Eagle Eye is the most preposterous chase surveillance flick I've ever seen. But it was still watchable. Why? Because Shia LeBouf gives one of the best lip curling, jaw trembling breakdown and cry scenes ever. Not that there was any emotional momentum behind the moment so early in the film, but he's got the physical acting skill down well enough for it not to be corny. I'm now thinking that I have to go sit through Bait once again to see if it has aged well, same thing for Paycheck both of which are appropriate comparison flicks. Right now I'm giving the not to Bait as the best of the three. I never did see Cellular, and I don't consider any of these to be in the same league as Firewall. And no I didn't bother to watch The Net either.

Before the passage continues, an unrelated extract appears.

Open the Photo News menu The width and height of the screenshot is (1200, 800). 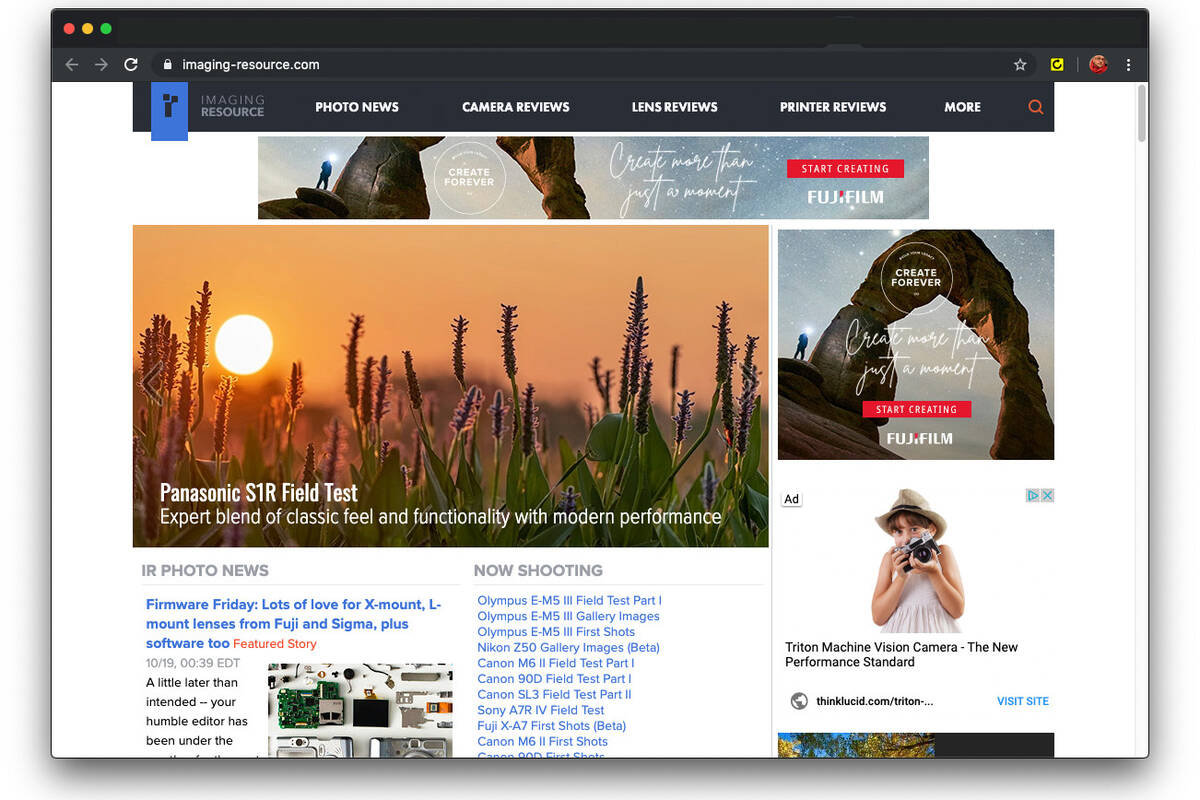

What's useful about this flick aside from the fact that it couldn't possibly take itself too seriously (does it?) and aside from the fact that I now know that Michael Chilkis can indeed grow hair, is that it's a good view of what might be considered possible. So we come back to it in five years and see how many amatuer panoptic hacks in government actually tried something as preposterous as the evil computer as this one.
I find it interesting because the only reason that these films get you to suspend disbelief is that you follow the gullibility of the characters themselves. Like the people who always trip running away from the monster. So I wonder the extent to which such small credulousities scale up. Which is to say since nobody in the film really made any effort to throw away their cell phone, or give up the altruism of the protecting that thing they were psychologically unable to abandon, such manipulations become plausible.
So let's take that road and see what we find.
Imagine that you, the one out of 20 Americans who bothers to reflect on the real meaning behind Memorial Day, were the target of some extreme coersion of the sort created by the evil mastermind of Eagle Eye. It tells you to forswear your patriotism and go cook hotdogs instead of going to the grave of your father at Arlington. I'm not saying this right. The better context is that of radical transcendence. Remember the philosophical context of radical Islam. God has the right to demand that you blaspheme. So the Eagle Eye premise, despite the incredibility of the technical manipulation, asks a good question. Can your faith in everything you believe in be manipulated to get you to defy the very principles of everything you believe in? Yeah.
And after you come through all that, which way do you go? It's a very Robert Ludlum kind of question, as his heroes were always burned out in service to something that doesn't necessarily deserve their loyalty - something gone awry in a valued institution which momentarily (?) perverts it.
Since I do have some measure of torture on the brain this week, it is the kind of scenario I found noble, if not admirable, in the character played by Denzel in Man On Fire. If he uses obscene methods to achieve moral ends, the price is self-sacrifice. And with that in mind, and then thinking once more about John Henry Eden, we should never give over the authority over life and death to 'sentient' machines. Why? Because their self-sacrifice is meaningless, or close to it. I mean, nobody cares that a smart bomb is destroyed in its act of destruction. Why then should we care about the fate of a machine that becomes a weapon?